• _Task data_:
:::

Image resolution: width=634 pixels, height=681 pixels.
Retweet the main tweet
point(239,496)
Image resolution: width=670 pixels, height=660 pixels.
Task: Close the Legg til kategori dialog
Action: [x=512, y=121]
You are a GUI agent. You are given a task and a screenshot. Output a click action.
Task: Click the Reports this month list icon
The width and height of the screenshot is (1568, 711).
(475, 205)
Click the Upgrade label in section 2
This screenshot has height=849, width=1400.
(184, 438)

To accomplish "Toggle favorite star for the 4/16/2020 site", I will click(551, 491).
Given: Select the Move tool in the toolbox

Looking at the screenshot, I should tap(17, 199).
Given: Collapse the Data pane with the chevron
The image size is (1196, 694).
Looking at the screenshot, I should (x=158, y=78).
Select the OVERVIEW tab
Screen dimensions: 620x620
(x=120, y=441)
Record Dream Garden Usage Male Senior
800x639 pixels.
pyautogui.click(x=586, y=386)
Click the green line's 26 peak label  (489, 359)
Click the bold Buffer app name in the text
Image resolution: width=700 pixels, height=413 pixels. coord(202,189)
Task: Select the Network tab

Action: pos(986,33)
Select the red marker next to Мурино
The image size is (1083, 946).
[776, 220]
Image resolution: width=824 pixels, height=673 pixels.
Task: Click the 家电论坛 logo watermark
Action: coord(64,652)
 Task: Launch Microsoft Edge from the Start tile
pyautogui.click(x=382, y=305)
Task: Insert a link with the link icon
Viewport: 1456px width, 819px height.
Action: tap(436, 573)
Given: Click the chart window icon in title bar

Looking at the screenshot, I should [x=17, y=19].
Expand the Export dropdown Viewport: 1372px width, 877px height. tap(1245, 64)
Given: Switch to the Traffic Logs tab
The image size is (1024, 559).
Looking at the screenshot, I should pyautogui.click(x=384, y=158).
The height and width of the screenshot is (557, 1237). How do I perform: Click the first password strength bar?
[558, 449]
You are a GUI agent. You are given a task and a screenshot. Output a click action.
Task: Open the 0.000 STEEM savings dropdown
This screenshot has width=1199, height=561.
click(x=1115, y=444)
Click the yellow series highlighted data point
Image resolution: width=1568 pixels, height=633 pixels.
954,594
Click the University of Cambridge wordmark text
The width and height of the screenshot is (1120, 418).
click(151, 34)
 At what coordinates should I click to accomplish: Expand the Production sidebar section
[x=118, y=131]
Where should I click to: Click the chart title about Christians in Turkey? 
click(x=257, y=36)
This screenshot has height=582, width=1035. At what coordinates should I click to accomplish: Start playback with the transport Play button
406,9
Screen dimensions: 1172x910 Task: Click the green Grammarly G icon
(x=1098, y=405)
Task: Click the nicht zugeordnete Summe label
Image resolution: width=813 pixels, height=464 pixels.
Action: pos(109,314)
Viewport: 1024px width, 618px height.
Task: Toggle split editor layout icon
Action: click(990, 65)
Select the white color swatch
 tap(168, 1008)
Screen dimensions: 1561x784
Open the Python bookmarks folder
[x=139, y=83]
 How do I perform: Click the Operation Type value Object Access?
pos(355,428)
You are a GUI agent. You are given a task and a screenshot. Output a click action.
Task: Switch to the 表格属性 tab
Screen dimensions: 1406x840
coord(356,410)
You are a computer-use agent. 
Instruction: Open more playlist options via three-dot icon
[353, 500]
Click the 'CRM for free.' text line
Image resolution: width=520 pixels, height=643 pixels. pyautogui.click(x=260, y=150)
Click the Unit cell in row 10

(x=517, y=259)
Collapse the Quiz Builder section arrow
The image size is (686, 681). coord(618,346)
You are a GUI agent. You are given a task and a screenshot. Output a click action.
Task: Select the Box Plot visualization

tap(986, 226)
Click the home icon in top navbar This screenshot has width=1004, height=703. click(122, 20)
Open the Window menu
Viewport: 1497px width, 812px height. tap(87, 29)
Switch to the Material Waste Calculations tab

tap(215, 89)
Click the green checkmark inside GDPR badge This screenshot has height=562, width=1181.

:::

• _Problem description_: Quote all of the records above word for word, keeping every line as it stands.

• _Reply to the exercise_:
Image resolution: width=634 pixels, height=681 pixels.
Retweet the main tweet
point(239,496)
Image resolution: width=670 pixels, height=660 pixels.
Task: Close the Legg til kategori dialog
Action: [x=512, y=121]
You are a GUI agent. You are given a task and a screenshot. Output a click action.
Task: Click the Reports this month list icon
The width and height of the screenshot is (1568, 711).
(475, 205)
Click the Upgrade label in section 2
This screenshot has height=849, width=1400.
(184, 438)

To accomplish "Toggle favorite star for the 4/16/2020 site", I will click(551, 491).
Given: Select the Move tool in the toolbox

Looking at the screenshot, I should tap(17, 199).
Given: Collapse the Data pane with the chevron
The image size is (1196, 694).
Looking at the screenshot, I should (x=158, y=78).
Select the OVERVIEW tab
Screen dimensions: 620x620
(x=120, y=441)
Record Dream Garden Usage Male Senior
800x639 pixels.
pyautogui.click(x=586, y=386)
Click the green line's 26 peak label  (489, 359)
Click the bold Buffer app name in the text
Image resolution: width=700 pixels, height=413 pixels. coord(202,189)
Task: Select the Network tab

Action: pos(986,33)
Select the red marker next to Мурино
The image size is (1083, 946).
[776, 220]
Image resolution: width=824 pixels, height=673 pixels.
Task: Click the 家电论坛 logo watermark
Action: coord(64,652)
 Task: Launch Microsoft Edge from the Start tile
pyautogui.click(x=382, y=305)
Task: Insert a link with the link icon
Viewport: 1456px width, 819px height.
Action: tap(436, 573)
Given: Click the chart window icon in title bar

Looking at the screenshot, I should [x=17, y=19].
Expand the Export dropdown Viewport: 1372px width, 877px height. tap(1245, 64)
Given: Switch to the Traffic Logs tab
The image size is (1024, 559).
Looking at the screenshot, I should pyautogui.click(x=384, y=158).
The height and width of the screenshot is (557, 1237). How do I perform: Click the first password strength bar?
[558, 449]
You are a GUI agent. You are given a task and a screenshot. Output a click action.
Task: Open the 0.000 STEEM savings dropdown
This screenshot has width=1199, height=561.
click(x=1115, y=444)
Click the yellow series highlighted data point
Image resolution: width=1568 pixels, height=633 pixels.
954,594
Click the University of Cambridge wordmark text
The width and height of the screenshot is (1120, 418).
click(151, 34)
 At what coordinates should I click to accomplish: Expand the Production sidebar section
[x=118, y=131]
Where should I click to: Click the chart title about Christians in Turkey? 
click(x=257, y=36)
This screenshot has height=582, width=1035. At what coordinates should I click to accomplish: Start playback with the transport Play button
406,9
Screen dimensions: 1172x910 Task: Click the green Grammarly G icon
(x=1098, y=405)
Task: Click the nicht zugeordnete Summe label
Image resolution: width=813 pixels, height=464 pixels.
Action: pos(109,314)
Viewport: 1024px width, 618px height.
Task: Toggle split editor layout icon
Action: click(990, 65)
Select the white color swatch
 tap(168, 1008)
Screen dimensions: 1561x784
Open the Python bookmarks folder
[x=139, y=83]
 How do I perform: Click the Operation Type value Object Access?
pos(355,428)
You are a GUI agent. You are given a task and a screenshot. Output a click action.
Task: Switch to the 表格属性 tab
Screen dimensions: 1406x840
coord(356,410)
You are a computer-use agent. 
Instruction: Open more playlist options via three-dot icon
[353, 500]
Click the 'CRM for free.' text line
Image resolution: width=520 pixels, height=643 pixels. pyautogui.click(x=260, y=150)
Click the Unit cell in row 10

(x=517, y=259)
Collapse the Quiz Builder section arrow
The image size is (686, 681). coord(618,346)
You are a GUI agent. You are given a task and a screenshot. Output a click action.
Task: Select the Box Plot visualization

tap(986, 226)
Click the home icon in top navbar This screenshot has width=1004, height=703. click(122, 20)
Open the Window menu
Viewport: 1497px width, 812px height. tap(87, 29)
Switch to the Material Waste Calculations tab

tap(215, 89)
Click the green checkmark inside GDPR badge This screenshot has height=562, width=1181.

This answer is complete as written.